When California put its first calls on the river, no one really worried. A couple of towns went begging for water. Some idiot newcomers with bad water rights stopped grazing their horses, and that was it. A few years later, people started showering real fast. And a few after that, they showered once a week. And then people started using the buckets. By then, everyone had stopped joking about how "hot" it was. It didn’t really matter how "hot" it was. The problem wasn’t lack of water or an excess of heat, not really. The problem was that 4.4 million acre-feet of water were supposed to go down the river to California. There was water; they just couldn’t touch it.


Bacigalupi makes wonderful use of the apocalyptic conflict potential inherent in the oversettlement of the Southwest. He also recognizes the narrative value of the paradoxical water law regime that governs the Colorado River Basin. Arizona, a desert state fed by a large river, slakes the thirst of its farmers and cities largely thanks to the Central Arizona Project (CAP). CAP is a massive irrigation project authorized by federal legislation in 1968 that made possible both the intensification of agriculture and the explosion in population that have sustained the state’s economy for the past few decades. But the legislation authorizing CAP also clarified that the project’s rights on the Colorado were inferior to the rights of its downstream neighbors in California.

California's rights to 4.4 million acre-feet of the Colorado were first established in 1928 by the Boulder Canyon Project Act, the federal legislation that also authorized construction of Hoover Dam. By virtue of California's seniority, Arizona can only draw water after California has its share. Consequently, every year, thousands of acre feet of water flow out of Lake Mead and into Arizona that are already earmarked for use on the fields and lawns of California.

There is nothing particularly remarkable about the fact that Arizona must take into account the needs of California when it diverts water from the river. Water consumers the world over are well aware that water management is collaborative. What makes the situation on the Colorado so explosive is that the allocations of water among the states were made based on estimates that vastly exaggerated the average amount of water that falls on the Colorado River Basin. In fact, federal statutes and treaties currently make promises to the states and to Mexico that exceed the estimated 14.6 million acre feet of water that flows down the Colorado average year. To make matters worse, suburbs continue to sprout in the desert. As water demand increases, the population becomes increasingly reliant on a water source that, in the long term, is most likely not nearly as reliable as we would hope.

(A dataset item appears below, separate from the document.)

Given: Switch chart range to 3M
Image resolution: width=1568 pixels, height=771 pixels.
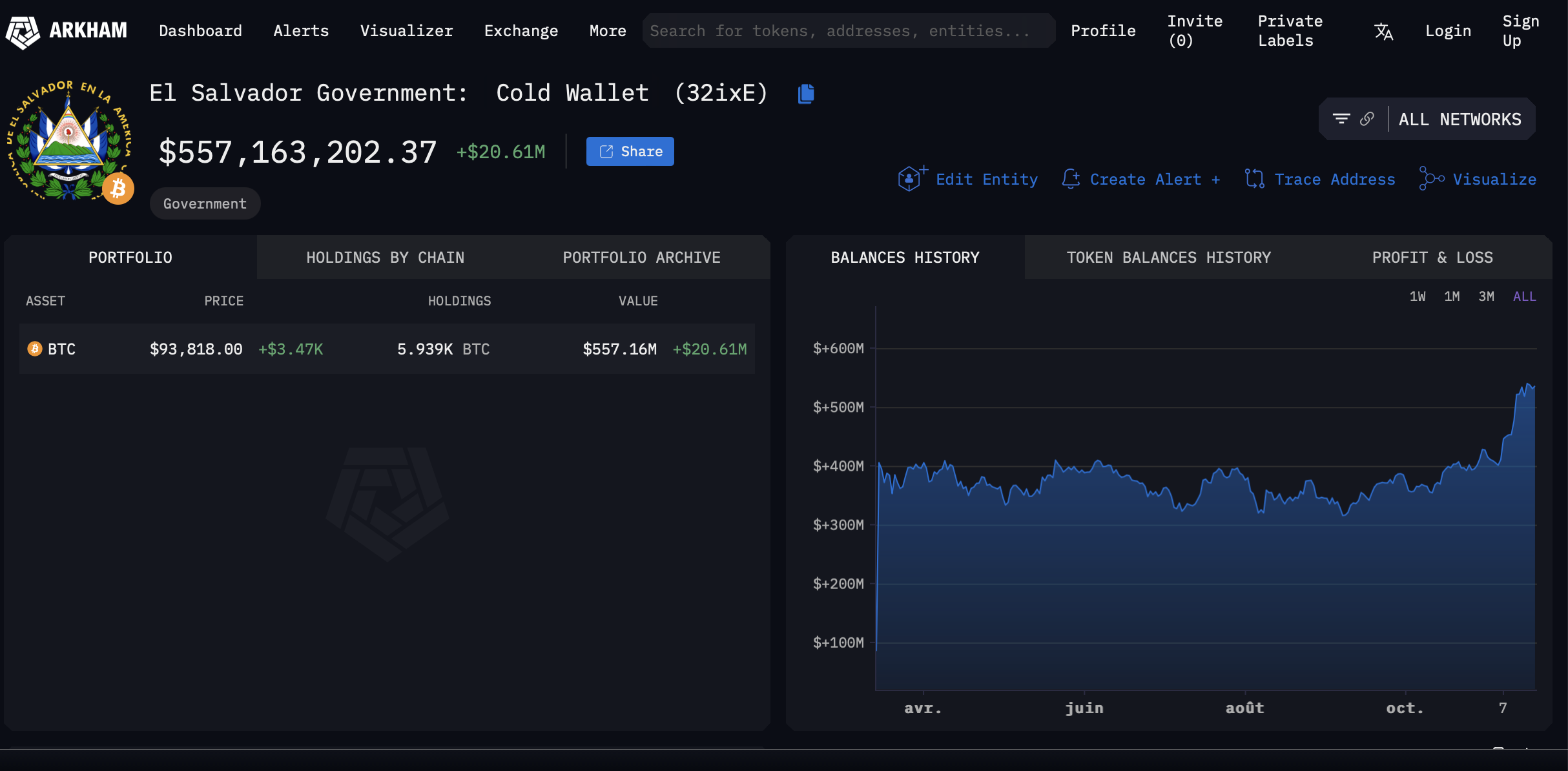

Arizona’s nightmare, and the inspiration for Bacigalupi’s story, is that the overallocation of the Colorado River will eventually require holders of junior rights (the CAP for instance) to refrain from using water destined for senior rights holders (in California, for example). The scenario is not entirely fanciful. Nevada and Arizona charge that California is already using more than its allotted share of the river, and both states fear that they will never be able to get full use of the water allotted to them. In the event of a serious, prolonged drought that results in a call by senior water rights holders, CAP-supplied development in Arizona is precariously poised on the edge of extinction.

Conservation measures can certainly reduce tension along the Colorado. But there is no doubt that a prolonged shortage of water on the Colorado would be a disaster, and that the consequences of a catastrophic drought would fall on Arizona before California. And although recent accords between the Colorado Basin states have also significantly reduced anxieties along the river, the fact that the reservoirs on the river are drying up makes it difficult to be entirely optimistic about the future of the region. Desalination plants and conservation projects (like the proposed lining of the All-American canal) may reduce California’s demand on the river and ease the prospects of a ‘call’ on the Colorado. Still, growth on the peripheries of Phoenix and Las Vegas is built on a supposition of the availability of Colorado River water, and that supposition may be the result of overly optimistic projections of the regular flow of the river.